(Items listed in a dataset)

------------------------

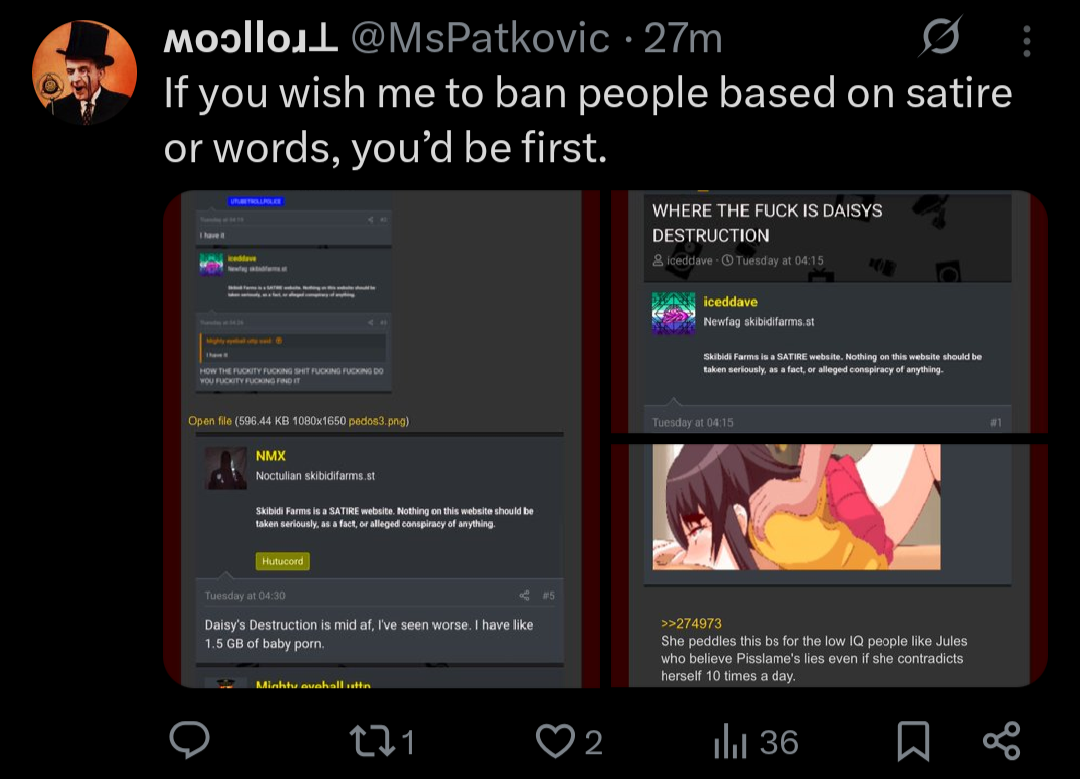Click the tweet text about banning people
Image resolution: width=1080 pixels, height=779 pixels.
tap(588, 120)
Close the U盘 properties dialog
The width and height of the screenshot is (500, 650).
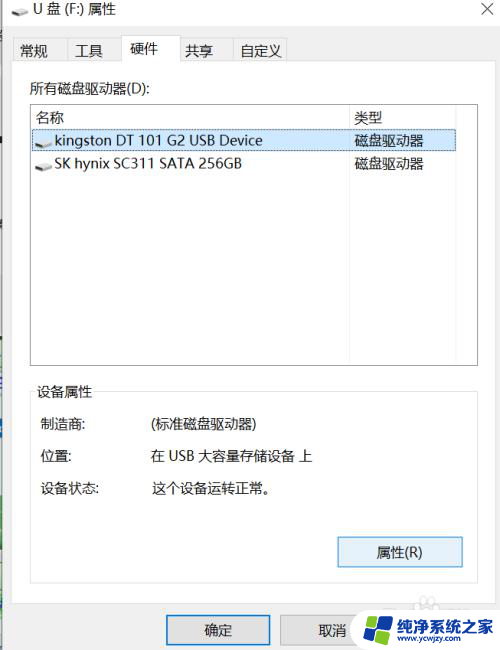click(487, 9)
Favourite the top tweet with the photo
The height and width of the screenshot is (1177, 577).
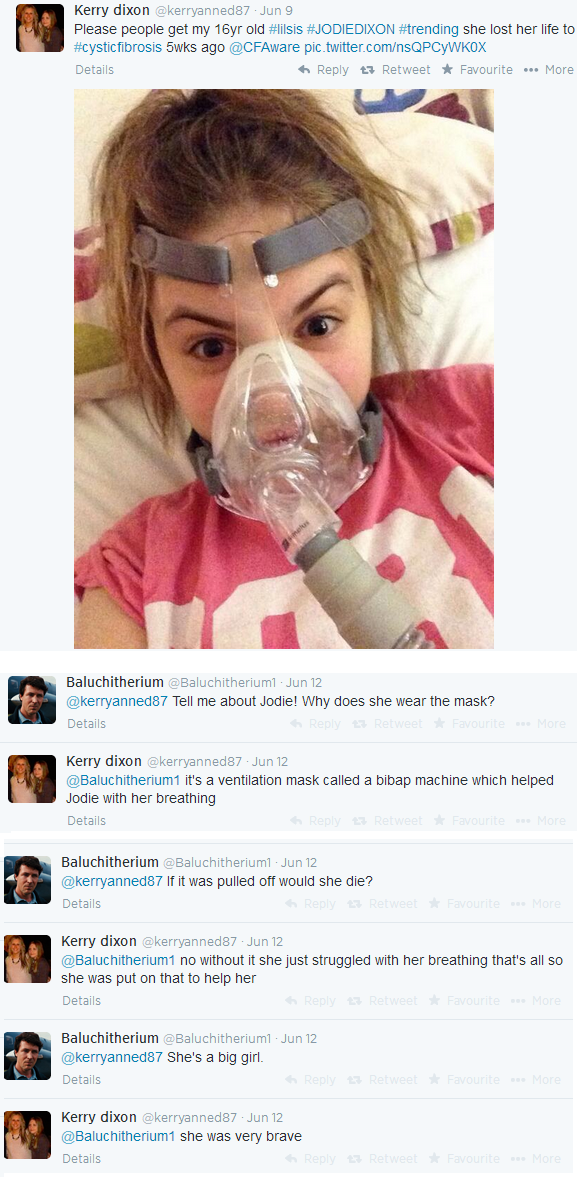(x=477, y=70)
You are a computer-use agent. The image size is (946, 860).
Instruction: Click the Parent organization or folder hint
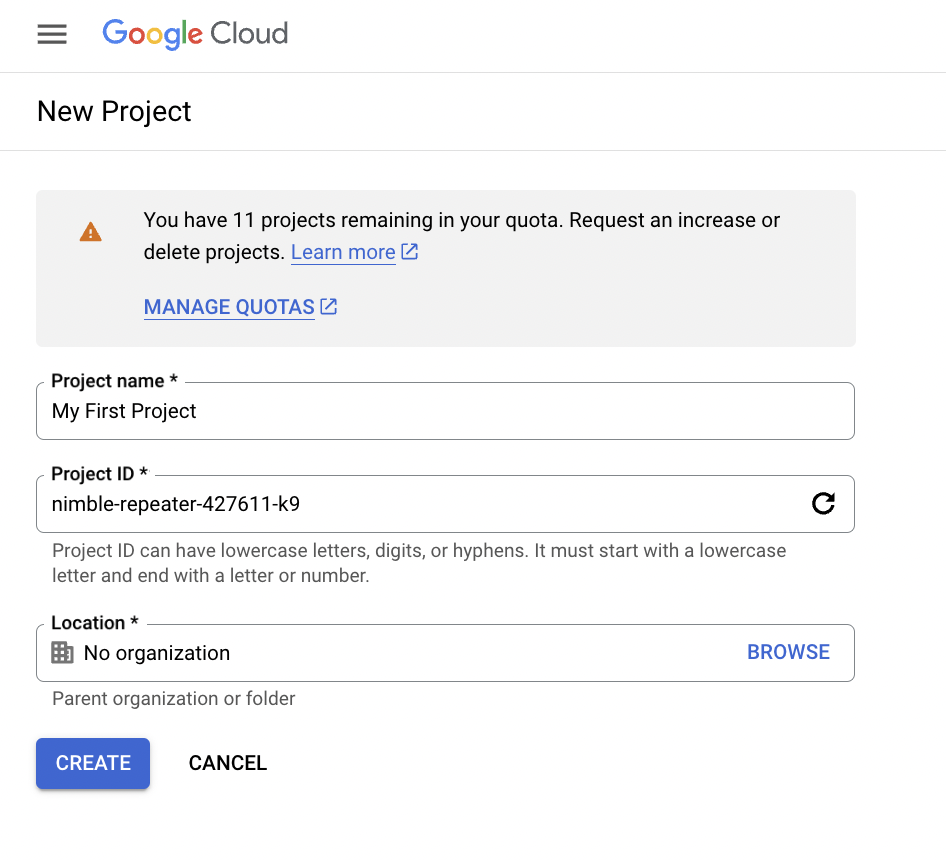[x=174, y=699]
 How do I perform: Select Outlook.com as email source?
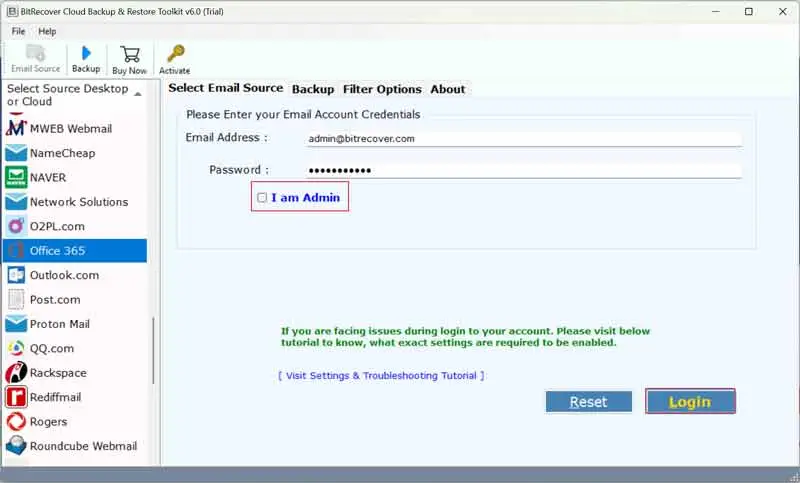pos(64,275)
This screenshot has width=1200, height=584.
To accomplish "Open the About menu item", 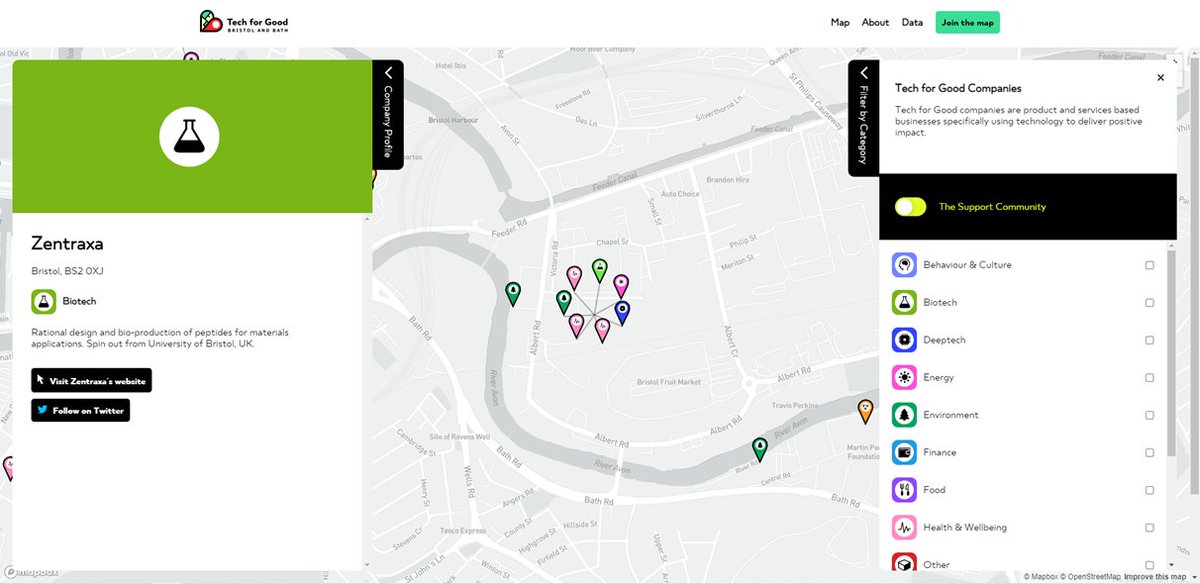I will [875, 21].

------------------------

#### Assigned task
Your task is to copy only the lines above starting at the one containing "Favourite the top tweet with the photo" and ending at the one containing "This screenshot has width=1200, height=584.". Copy them exactly, both ends included, and omit the pictures.

#### Result of the exercise
Favourite the top tweet with the photo
The height and width of the screenshot is (1177, 577).
(x=477, y=70)
You are a computer-use agent. The image size is (946, 860).
Instruction: Click the Parent organization or folder hint
[x=174, y=699]
 How do I perform: Select Outlook.com as email source?
pos(64,275)
This screenshot has width=1200, height=584.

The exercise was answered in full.